[Given data]:
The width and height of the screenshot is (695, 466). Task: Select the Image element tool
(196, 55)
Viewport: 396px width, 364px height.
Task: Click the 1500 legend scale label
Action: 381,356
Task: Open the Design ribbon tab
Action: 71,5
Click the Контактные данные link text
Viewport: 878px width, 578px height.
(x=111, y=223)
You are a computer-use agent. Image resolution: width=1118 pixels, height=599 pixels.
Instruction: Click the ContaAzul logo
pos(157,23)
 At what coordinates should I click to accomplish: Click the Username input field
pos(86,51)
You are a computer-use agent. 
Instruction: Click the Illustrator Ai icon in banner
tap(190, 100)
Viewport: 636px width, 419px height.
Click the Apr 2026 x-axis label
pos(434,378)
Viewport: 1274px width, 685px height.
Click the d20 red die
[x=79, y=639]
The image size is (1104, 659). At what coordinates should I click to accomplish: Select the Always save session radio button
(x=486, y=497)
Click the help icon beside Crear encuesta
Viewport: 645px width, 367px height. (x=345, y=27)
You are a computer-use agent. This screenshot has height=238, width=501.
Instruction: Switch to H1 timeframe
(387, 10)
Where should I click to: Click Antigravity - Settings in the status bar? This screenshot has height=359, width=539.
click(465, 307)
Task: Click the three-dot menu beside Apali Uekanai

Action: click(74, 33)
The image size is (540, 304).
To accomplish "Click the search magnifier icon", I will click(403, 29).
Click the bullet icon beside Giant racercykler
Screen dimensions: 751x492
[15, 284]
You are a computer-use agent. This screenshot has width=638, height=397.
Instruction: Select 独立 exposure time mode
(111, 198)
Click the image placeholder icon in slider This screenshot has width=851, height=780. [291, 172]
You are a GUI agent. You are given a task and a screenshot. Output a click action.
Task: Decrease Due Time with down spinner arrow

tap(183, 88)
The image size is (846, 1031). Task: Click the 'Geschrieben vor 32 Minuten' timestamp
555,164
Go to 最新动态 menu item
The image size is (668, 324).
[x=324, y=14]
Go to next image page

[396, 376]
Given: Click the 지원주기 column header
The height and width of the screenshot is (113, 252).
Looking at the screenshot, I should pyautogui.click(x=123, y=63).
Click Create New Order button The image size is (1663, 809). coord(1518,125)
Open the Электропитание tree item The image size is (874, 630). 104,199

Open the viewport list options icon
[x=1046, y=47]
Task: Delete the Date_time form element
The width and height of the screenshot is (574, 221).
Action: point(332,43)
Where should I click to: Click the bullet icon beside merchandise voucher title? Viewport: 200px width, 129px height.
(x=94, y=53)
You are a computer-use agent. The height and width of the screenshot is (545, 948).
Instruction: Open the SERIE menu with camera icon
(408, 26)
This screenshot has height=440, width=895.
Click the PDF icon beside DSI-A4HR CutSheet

[Task description]: Please reproduce the records above in their entirety, exactly as given.

[Written response]:
The width and height of the screenshot is (695, 466). Task: Select the Image element tool
(196, 55)
Viewport: 396px width, 364px height.
Task: Click the 1500 legend scale label
Action: 381,356
Task: Open the Design ribbon tab
Action: 71,5
Click the Контактные данные link text
Viewport: 878px width, 578px height.
(x=111, y=223)
You are a computer-use agent. Image resolution: width=1118 pixels, height=599 pixels.
Instruction: Click the ContaAzul logo
pos(157,23)
 At what coordinates should I click to accomplish: Click the Username input field
pos(86,51)
You are a computer-use agent. 
Instruction: Click the Illustrator Ai icon in banner
tap(190, 100)
Viewport: 636px width, 419px height.
Click the Apr 2026 x-axis label
pos(434,378)
Viewport: 1274px width, 685px height.
Click the d20 red die
[x=79, y=639]
The image size is (1104, 659). At what coordinates should I click to accomplish: Select the Always save session radio button
(x=486, y=497)
Click the help icon beside Crear encuesta
Viewport: 645px width, 367px height. (x=345, y=27)
You are a computer-use agent. This screenshot has height=238, width=501.
Instruction: Switch to H1 timeframe
(387, 10)
Where should I click to: Click Antigravity - Settings in the status bar? This screenshot has height=359, width=539.
click(465, 307)
Task: Click the three-dot menu beside Apali Uekanai

Action: click(74, 33)
The image size is (540, 304).
To accomplish "Click the search magnifier icon", I will click(403, 29).
Click the bullet icon beside Giant racercykler
Screen dimensions: 751x492
[15, 284]
You are a computer-use agent. This screenshot has width=638, height=397.
Instruction: Select 独立 exposure time mode
(111, 198)
Click the image placeholder icon in slider This screenshot has width=851, height=780. [291, 172]
You are a GUI agent. You are given a task and a screenshot. Output a click action.
Task: Decrease Due Time with down spinner arrow

tap(183, 88)
The image size is (846, 1031). Task: Click the 'Geschrieben vor 32 Minuten' timestamp
555,164
Go to 最新动态 menu item
The image size is (668, 324).
[x=324, y=14]
Go to next image page

[396, 376]
Given: Click the 지원주기 column header
The height and width of the screenshot is (113, 252).
Looking at the screenshot, I should pyautogui.click(x=123, y=63).
Click Create New Order button The image size is (1663, 809). coord(1518,125)
Open the Электропитание tree item The image size is (874, 630). 104,199

Open the viewport list options icon
[x=1046, y=47]
Task: Delete the Date_time form element
The width and height of the screenshot is (574, 221).
Action: point(332,43)
Where should I click to: Click the bullet icon beside merchandise voucher title? Viewport: 200px width, 129px height.
(x=94, y=53)
You are a computer-use agent. The height and width of the screenshot is (545, 948).
Instruction: Open the SERIE menu with camera icon
(408, 26)
This screenshot has height=440, width=895.
Click the PDF icon beside DSI-A4HR CutSheet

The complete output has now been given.